Die 68er waren - in Deutschland - die Generation, die ihren Eltern die Frage stellten, warum sie bei den Nazis mitgemacht haben.

Dann wäre die heutige Desintegration der Gesellschaft eine Spätfolge der Nazis und des - vielleicht übertriebenen - Versuchs der nachfolgenden Generation, es besser zu machen.
 
Marcia schrieb:
„Krawall an der Schule, Pisa-Pleite, marodes Bildungssystem, Werteverfall sind letzten Endes Metastasen des 68er Krebsgeschwürs...“
Dieser Ausschnitt aus einem Leserbrief steht im „Stern“ der letzten Woche.

Kinder haben Sternchen gern, Sternchen ist das Kind vom STERN.
Wer liest heute noch Stern?
Marcia schrieb:
Meine Frage wäre allerdings zunächst: Wenn die 68er wirklich am heutigen Werteverfall schuld sind, wer ist eigentlich an den 68ern schuld?

Frag mal Joschka Fischer und Genossen.
Die waren da intimer verstrickt als ich.
 
Diese Schuldzuweisung ist blanker Unsinn.

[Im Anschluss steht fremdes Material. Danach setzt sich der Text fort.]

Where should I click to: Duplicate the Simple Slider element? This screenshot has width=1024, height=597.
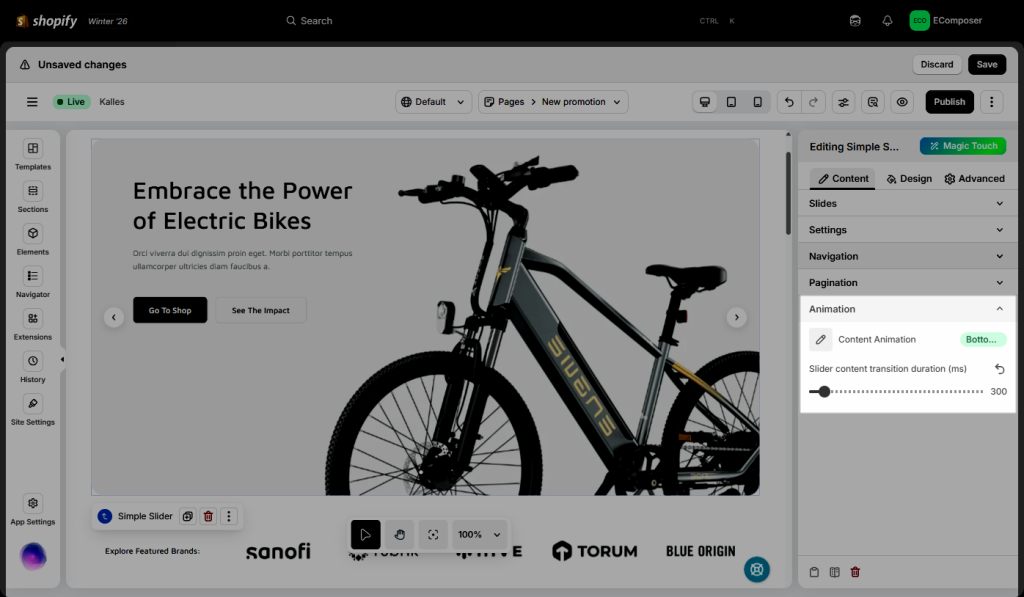pos(187,516)
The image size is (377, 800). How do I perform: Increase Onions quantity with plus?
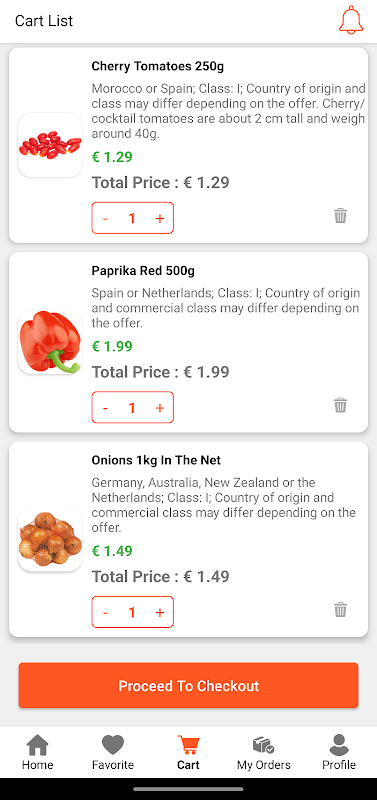160,612
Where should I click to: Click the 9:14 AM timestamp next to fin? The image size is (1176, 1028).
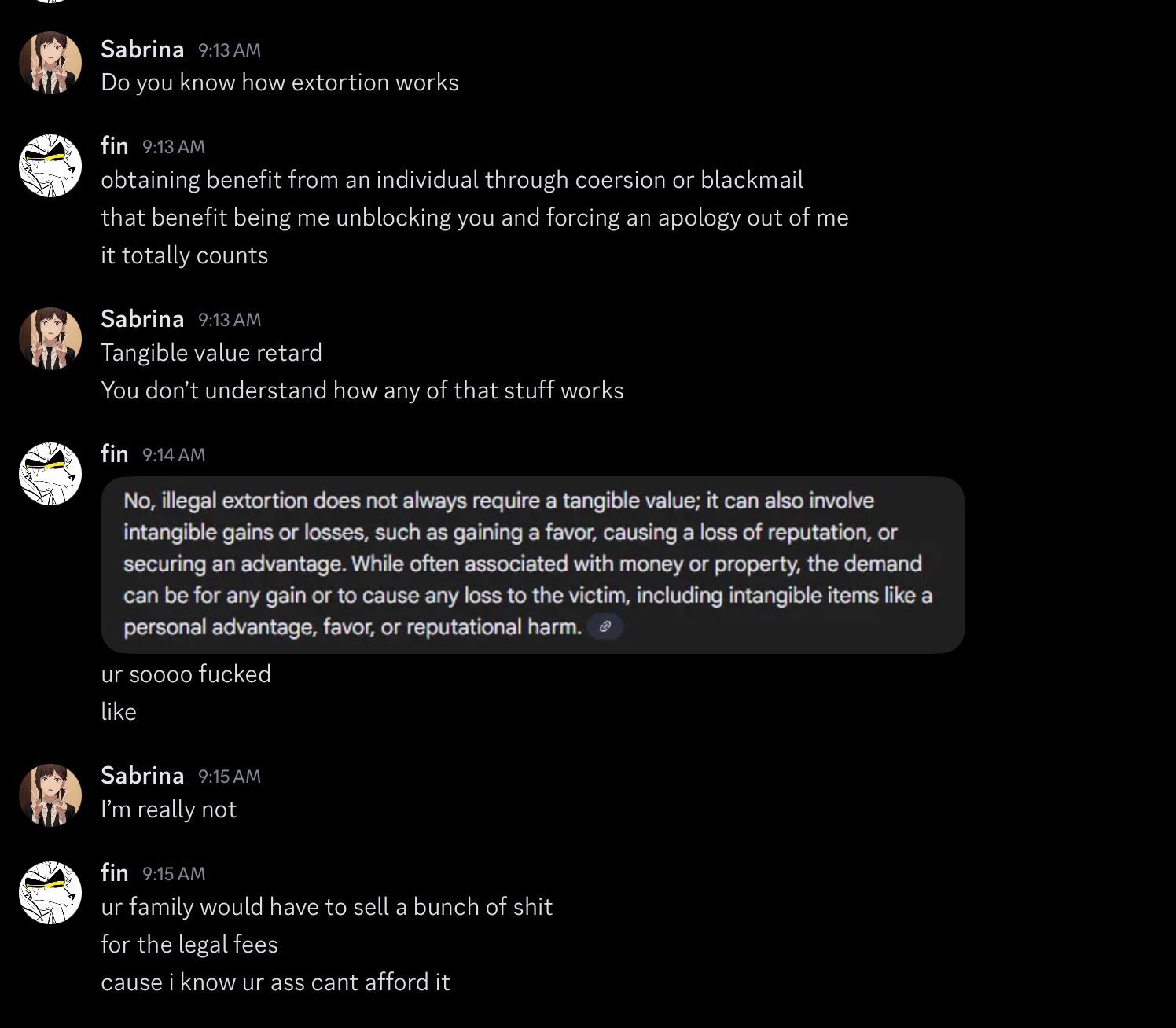tap(174, 455)
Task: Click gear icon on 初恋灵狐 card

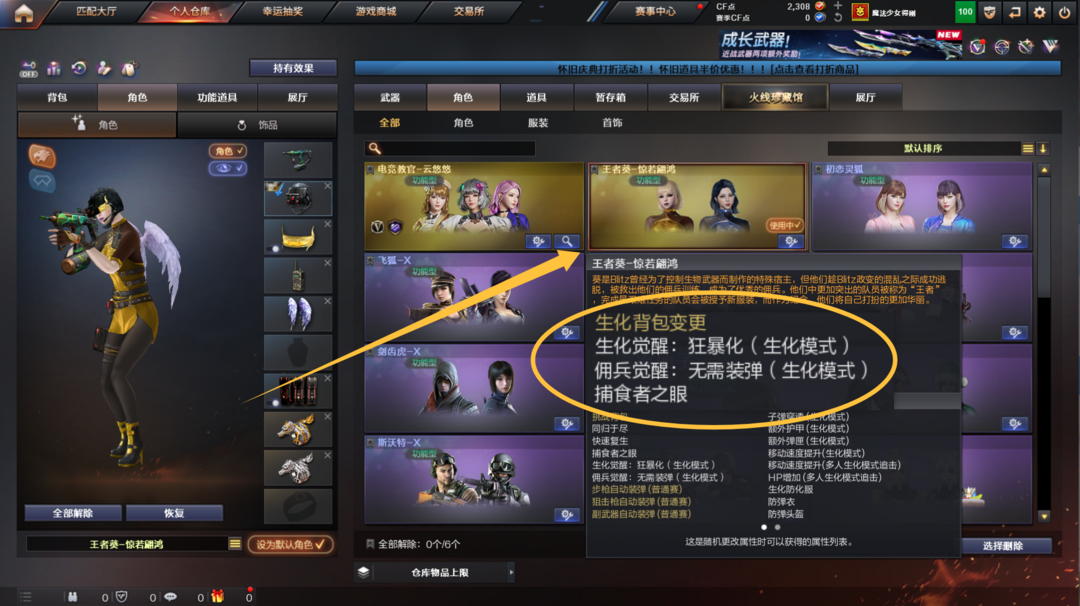Action: pyautogui.click(x=1015, y=241)
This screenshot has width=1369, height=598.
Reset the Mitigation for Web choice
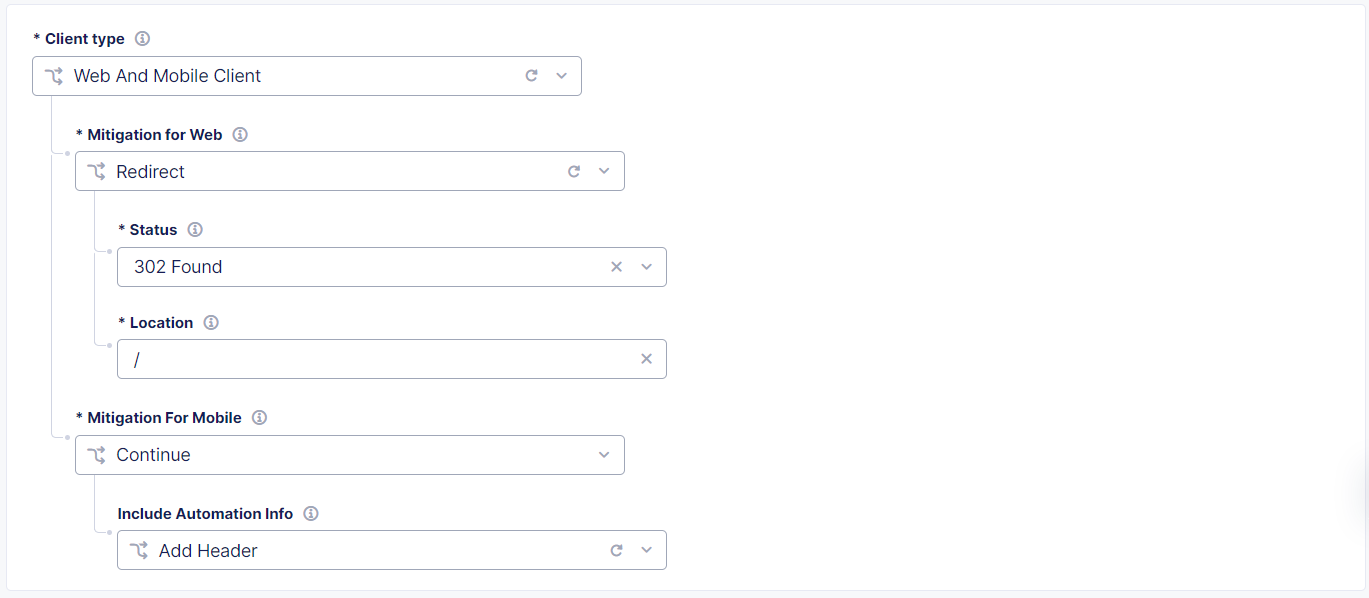click(574, 172)
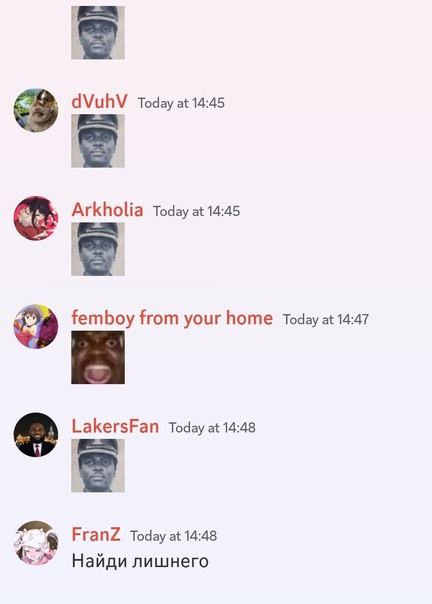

Schon bei den alten Griechen und bei den Römern war der "Werteverfall" ein beliebtes Thema. Und dass, obwohl sie keine 68.er hatten.

Und faktisch gesehen ist es auch unzutreffend. Die Vorwürfe basieren weitgehend auf subjektiven Empfindungen die keinerlei faktischer oder statistischer Realität entsprechen.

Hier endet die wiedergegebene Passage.